## Problem to work on
When the line containing "This screenshot has width=551, height=446." appears in the data below, begin copying there and stop only after the line containing "Choose Agrandir to".

## Information given
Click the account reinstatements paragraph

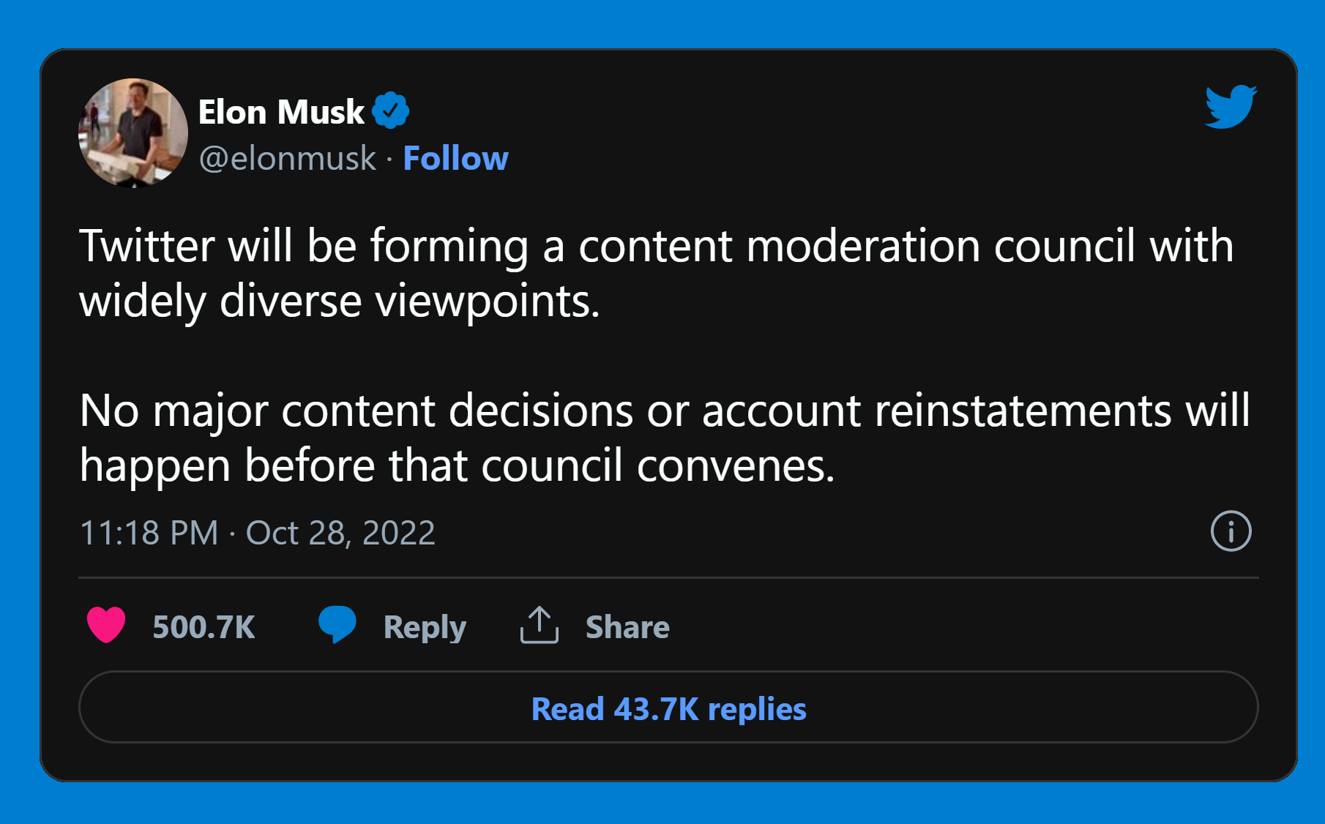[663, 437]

--

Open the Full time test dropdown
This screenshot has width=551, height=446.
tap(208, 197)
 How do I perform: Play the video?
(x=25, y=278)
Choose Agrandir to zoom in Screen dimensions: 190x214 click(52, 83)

## Task solution
This screenshot has width=551, height=446.
tap(208, 197)
 How do I perform: Play the video?
(x=25, y=278)
Choose Agrandir to zoom in Screen dimensions: 190x214 click(52, 83)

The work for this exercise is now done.